Another advantage of our aortic stenosis model is that follow-up can be easily accomplished with TTE because TAVR devices are deployed in the orthotopic aortic valve position, In contrast, heterotopic insertion of a TAVR into the pulmonary artery or the descending aorta (Hufnagel) positions are challenging, if not impossible, to visualize and attain adequate windows for accurate measurements via TTE, since the TAVR device is deeper in the mediastinum or tucked behind a lobe of the left lung. Alternative follow up modalities such as angiography, transesophageal echocardiography or intra-cardiac echo can be used to visualize the above device positions; however, all of those modalities require animal sedation as well as an invasive procedure, which necessitates added expertise and cost to the testing process.

A limitation to our model is that although conceptually very simple, the MAA procedure can be challenging and requires precise surgical skill. Extreme care and methodical placement of each anchoring suture of the annuloplasty ring segments to the nadirs of the valve cusps has to be taken to avoid surgical complications such as damage or entrapment of the native aortic valve leaflets leading to severe perioperative AI, or trauma to the atrioventricular node or mitral valve leaflets when placing the anchoring sutures.
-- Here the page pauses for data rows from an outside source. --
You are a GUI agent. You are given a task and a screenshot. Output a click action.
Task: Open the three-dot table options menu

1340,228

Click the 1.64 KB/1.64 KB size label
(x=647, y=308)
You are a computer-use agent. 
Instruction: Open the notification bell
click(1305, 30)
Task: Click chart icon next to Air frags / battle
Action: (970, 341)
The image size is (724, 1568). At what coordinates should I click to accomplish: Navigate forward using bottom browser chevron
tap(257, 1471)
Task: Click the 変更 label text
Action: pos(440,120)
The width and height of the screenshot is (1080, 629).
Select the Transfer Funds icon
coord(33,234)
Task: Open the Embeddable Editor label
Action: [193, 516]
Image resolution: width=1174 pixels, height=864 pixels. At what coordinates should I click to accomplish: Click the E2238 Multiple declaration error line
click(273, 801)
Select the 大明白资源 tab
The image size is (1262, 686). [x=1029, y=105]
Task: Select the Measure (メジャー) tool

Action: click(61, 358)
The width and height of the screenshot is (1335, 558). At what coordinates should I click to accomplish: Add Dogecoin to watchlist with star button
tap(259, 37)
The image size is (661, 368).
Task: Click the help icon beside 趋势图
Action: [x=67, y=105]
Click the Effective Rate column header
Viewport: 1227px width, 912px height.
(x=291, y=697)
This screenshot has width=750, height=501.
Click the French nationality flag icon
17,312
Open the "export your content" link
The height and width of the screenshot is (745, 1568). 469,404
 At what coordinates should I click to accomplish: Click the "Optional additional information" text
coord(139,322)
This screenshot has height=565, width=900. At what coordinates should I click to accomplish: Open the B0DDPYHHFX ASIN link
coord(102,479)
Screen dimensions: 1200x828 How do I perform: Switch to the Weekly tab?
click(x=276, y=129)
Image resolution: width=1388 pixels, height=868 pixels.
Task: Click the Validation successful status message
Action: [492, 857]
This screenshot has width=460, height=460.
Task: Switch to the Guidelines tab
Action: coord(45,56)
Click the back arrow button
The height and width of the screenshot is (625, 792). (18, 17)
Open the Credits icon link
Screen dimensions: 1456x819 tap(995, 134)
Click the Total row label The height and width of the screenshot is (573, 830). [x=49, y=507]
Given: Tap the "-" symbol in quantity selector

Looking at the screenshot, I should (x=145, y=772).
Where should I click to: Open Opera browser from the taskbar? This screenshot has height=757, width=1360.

Any of these could result in acute heart failure and inability to wean the animal from CPB. Furthermore, the amount of implanted annuloplasty material had to be adjusted for each annulus based on shape, size and degree of visualization.

Another limitation to the model is that while the MAA procedure creates a functional stenosis at the level of the aortic annulus, the model does not create idiopathic calcification of the aortic leaflets and root as commonly observed in aortic stenosis in the clinical setting. In human patients, calcification of the native aortic leaflets and root present the potential for calcific nodules to embolize during positioning and insertion of the TAVR device within the stenotic aortic annulus. In our animal model, the fibrous protrusions created by annuloplasty ring segments were secured to the aorta by suture, and observed circumferential scarring was confined to the level of the aortic annulus, leaving the native leaflets and aortic root unaffected. This presents a limitation to the model in evaluating the potential of a TAVR device to embolize calcific nodules during insertion into a human patient. The stenotic nodules created by the MAA in the model are unlikely to behave in the manner calcific nodules in a human would during TAVR insertion. This is a limitation shared by the previously described large animal models developed for TAVR insertion.

Conclusion

Our aortic stenosis model, using modified aortic annuloplasty, creates stenotic segments in the aortic annulus with adequate rigidity for deployment, anchoring and long-term evaluation of TAVR devices. This procedure represents the first animal model that successfully mimics human aortic stenosis and provides a clinically relevant TAVR insertion model for long-term evaluation of TAVR devices.

Acknowledgements

We thank UMN Experimental Surgical Services Laboratory staff and students with their help in conducting the animal experiments; the UMN Research Animal Resources staff for their care and support of the research animals used in this study.

Disclosure statement

The authors report no conflicts of interest. The authors alone are responsible for the content and writing of the article.

Funding

This research was supported by an Innovation Research Grant from the University of Minnesota Medical School.

Data availability statement

The data that support the findings of this study are available from the corresponding author, JPC, upon reasonable request.